The third edition

Published Apr 14, 2016

For context, in this article I was considering a linked list of lines for the purposes of being able to do fast insertions and deletions. That approach has since been discontinued in favour of the listor.

The third version of my editor is now in progress. The first version was a learning vehicle for C++; having gained some basic knowledge, the second version of the editor focussed on the weaknesses introduced in the first version, namely, the difficulties encountered in the visual portion. The third (and hopefully final!) version of the editor focuses on the following requirements:

big data -- this thing has to be able to edit files in the terabytes range,
clean iterators -- we need to be able to walk from beginning to end of the file using iterators, regardless of the underlying implementation of the line database (and the location, disk or memory), and
multi-threaded support -- that is, the ability to shard the database into multiple, per-thread areas, with load balancing and map/reduce functionality.

Why?

Big data is becoming more and more important to me -- I regularly open >1GB files and it's a pain using VED (it takes a long time). You certainly can't manipulate such files (g//d, g//.m, %s///) in any reasonable time period, and going back and forth to the command line to do streaming ops (that should be handled by the editor in the first place) is a horrible kludge.

Iterators are, I think, the correct solution in order to unify the visual part and the internal operations of things like buffers and the various visual commands.

Multi-thread support is seen as the only way to scale the editor up to absorb all available CPU, otherwise I'm going to run into single-threaded speed bounds. I'd just as soon not do that.

An undercurrent to the conversation is that of line numbers. Yes, I've mostly weaned myself off of line numbers, but I still think of them as having meaning during visual mode -- maybe this is a problem that I'm perpetuating myself. I find that for window positioning, an "easy" algorithm is to use the "line number" as an anchor (indicating the top line of the window to display). For ordering lines, that is, in trying to determine if the source comes before or after the destination in arbitrary visual and line-mode commands, line numbers seem like the "obvious" solution. They also feel "optimal" in updating the marks when manipulating lines between window and journal contexts.

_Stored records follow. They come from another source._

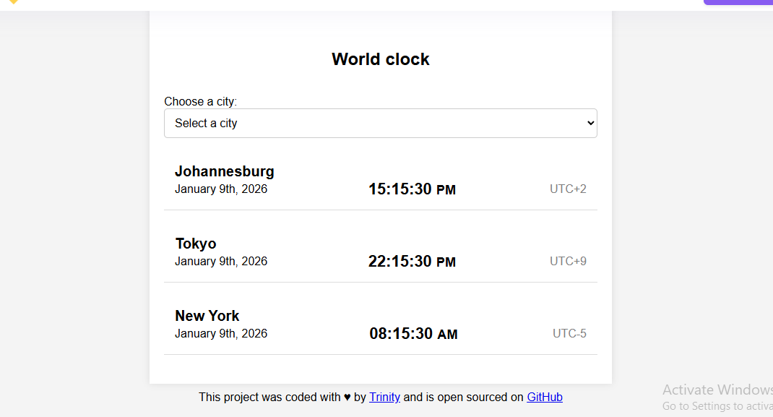The width and height of the screenshot is (773, 417).
Task: Click the purple button in the top corner
Action: (x=738, y=2)
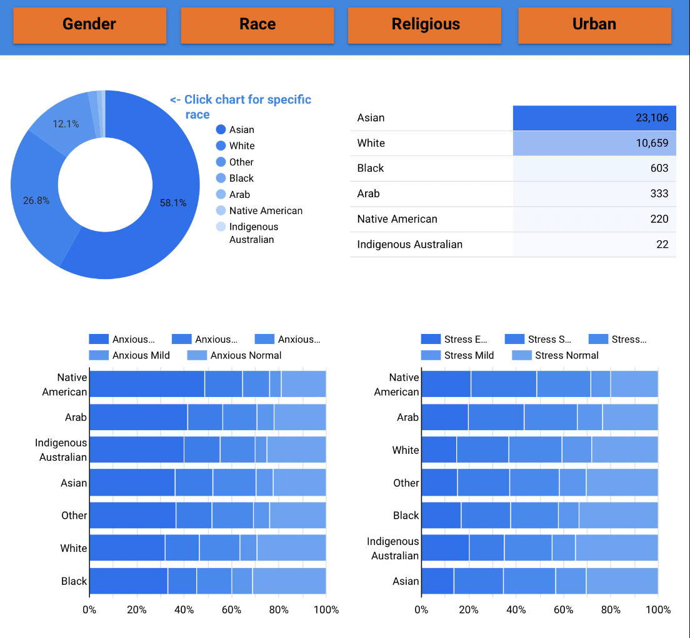This screenshot has height=638, width=690.
Task: Click the Asian legend dot
Action: tap(221, 130)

Like I said, maybe it's me, but I think there are probably ways to keep the lines "intact" during all operations, and be able to combine this with multi-threaded support; that is, being able to break up the buffer into (relatively) equally sized chunks for each thread to work in in an independent manner. I need to think about what the cost of a synchronization operations is after each operation performed -- in visual mode, everything has zero cost except scrolling -- that has to be fast. Everything else is triggered by a human-speed interaction, and thus isn't as time sensitive. However, command line operations are where the real performance needs to be. Issuing a g// operation results in a map/reduce problem that (a) needs to be thread distributed, and (b) needs to operate efficiently -- including its synchronization ops. For example, you certainly wouldn't want a delete operation figuring out from the start of the file what line numbers it had deleted in order to update the marks tables.

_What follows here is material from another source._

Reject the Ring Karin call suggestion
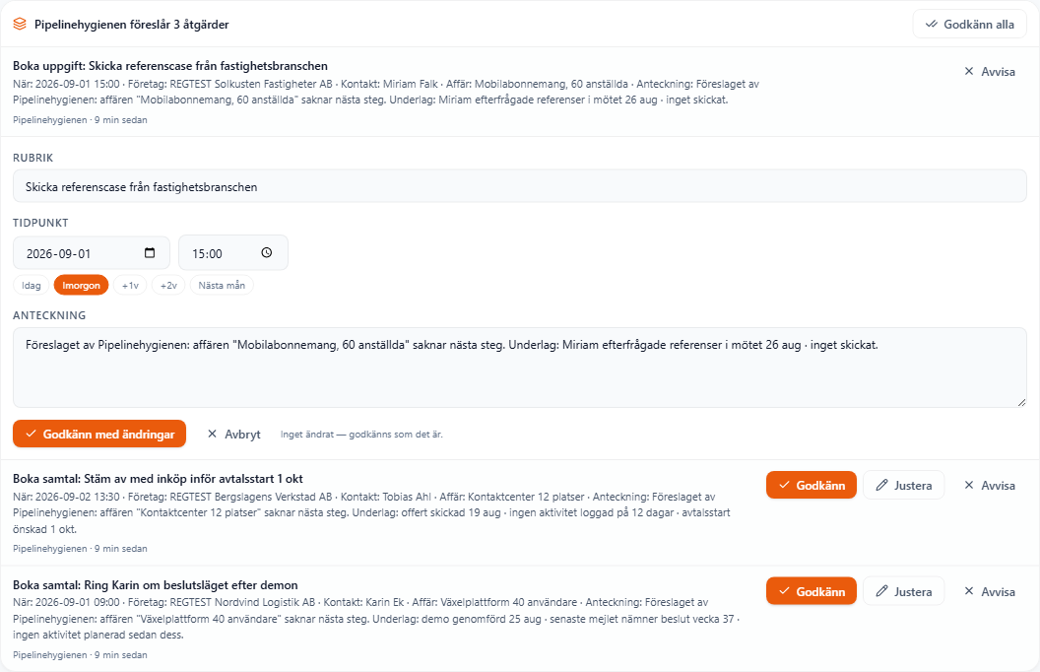point(989,592)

Maybe, the solution is that I need to structure it more as a library approach. Create a base class, with an iterator, that knows how to multi-thread distribute a vast file space, with programmable limits in caching vs disk. As a library, the onus is on us to create a clean, non-entangled interface. That is, create a set of function calls that allow the creation of a "window" with its own journalling, redo/undo, disk swap features and of course iterator and multi-threaded map/reduce functionality. Once this is done, the visual component and the command line component "simply" interface to it.

That's the current plan, anyway.

I find it interesting that nobody else has solved this problem (yet). There are editors out there, (look on stackoverflow for "best editor to handle huge files") but they have limits like 2G lines or 256GB of data size -- this is already on the edge of my requirements. Does nobody else have these requirements? What's everyone else doing for huge files? [And before you answer, I'm a great fan of the Unix philosophy of splitting up huge files using tools and stream processing and so on, but there are times when you just need to operate on the whole thing as one big chunk].